Removed any duplicated items after merge, removed any data missing vote/rating entries.

In [9]:
# imdb.titleType.value_counts()

In [10]:
# imdb.head()

In [11]:
imdb=imdb[imdb.titleType.isin(['movie','tvSeries','tvMovie','tvMiniSeries'])]

In [12]:
#merging netflix and the combined imdb data, couldn't find a better key than title
#even making a new key didn't work (title_year) since the year of release was different in netflix and imdb sets for several shows
net_imdb = pd.merge(netflix,imdb, left_on='title',right_on='primaryTitle', how='left')

In [13]:
#many movie/tv titles are the same in the imdb data: strategy take only most reviewed
#getting rid of the duplicate entries
duplicates = net_imdb[net_imdb.title.duplicated(keep =False)]

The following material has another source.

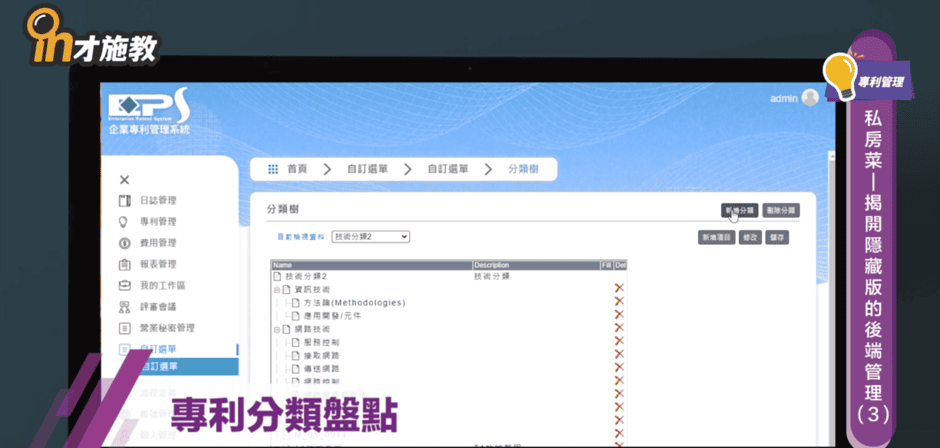The height and width of the screenshot is (448, 940).
Task: Delete 方法論(Methodologies) row with red X
Action: (x=619, y=302)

dupes_i = duplicates.index
net_imdb = net_imdb.drop(dupes_i)

#writing the most reviewed data from duplicates
max_votes_dupes = duplicates.groupby('title')['numVotes'].max()

duplicates['title_votes'] = duplicates.title.astype(str) + '_' + duplicates.numVotes.astype(str)

key = max_votes_dupes.index + '_' + max_votes_dupes.astype(str)
duplicates
duplicates=duplicates[duplicates.title_votes.isin(key)]

net_imdb = pd.concat([net_imdb, duplicates], axis=0)
# net_imdb

In [14]:
net_imdb.reset_index(drop=True, inplace=True)
net_imdb.drop(['tconst',	'titleType',	'primaryTitle',	'originalTitle',	'isAdult',	'startYear',	'endYear',	'runtimeMinutes',	'genres','title_votes'],axis=1, inplace=True)

In [15]:
net_imdb = net_imdb[~net_imdb.numVotes.isna()]

In [16]:
# code for just removing all dupes
# dupes_i = duplicates.index
# net_imdb = net_imdb.drop(dupes_i)
# net_imdb = net_imdb.reset_index(drop=True)

In [17]:
# display(net_imdb.head(0), imdb.head(0), netflix.head(0))

In [18]:
len(net_imdb)

6892

In [19]:
net_imdb.rename({'averageRating':'imdb_score','numVotes':'imdb_votes'},axis=1, inplace = True)

In [20]:
net_imdb.to_csv('netflix_imdb.csv', index=False)

### _______________________________________________________________________________________
### Bellow used to try and maximise no. entries
### _______________________________________________________________________________________

However!
It assumes the netflix item is the most voted imdb item; not necessarily the case: stick to other datasets.

In [21]:
# #take the most voted for items from duplicate list
# groups = duplicates.groupby('title')['numVotes'].max()
# groups = groups.reset_index()

# #create a unique key for finding the most voted items in our merged df
# groups['title_votes'] = groups.title.astype(str) +'_'+ groups.numVotes.astype(str)
# og_imdb['title_votes'] = og_imdb.title.astype(str) + '_' + og_imdb.numVotes.astype(str)
# uniques = og_imdb[og_imdb.title_votes.isin(groups.title_votes)]

In [22]:
# #get rid of all duplicates and concatenate this data with the uniques.
# dupes_i = duplicates.index
# og_imdb_duped=og_imdb.drop(dupes_i, axis=0)
# final = pd.concat([og_imdb_duped, uniques],axis=0)

In [23]:
# final.info()

## DataSet 2: IMDB top 10k most popular media

In [24]:
imdb_10k_votes = imdb.sort_values('numVotes', ascending=False)[:100000]

In [25]:
len(imdb_10k_votes)

100000

In [26]:
imdb_10k_votes.to_csv('imdb_10k_votes.csv', index=False)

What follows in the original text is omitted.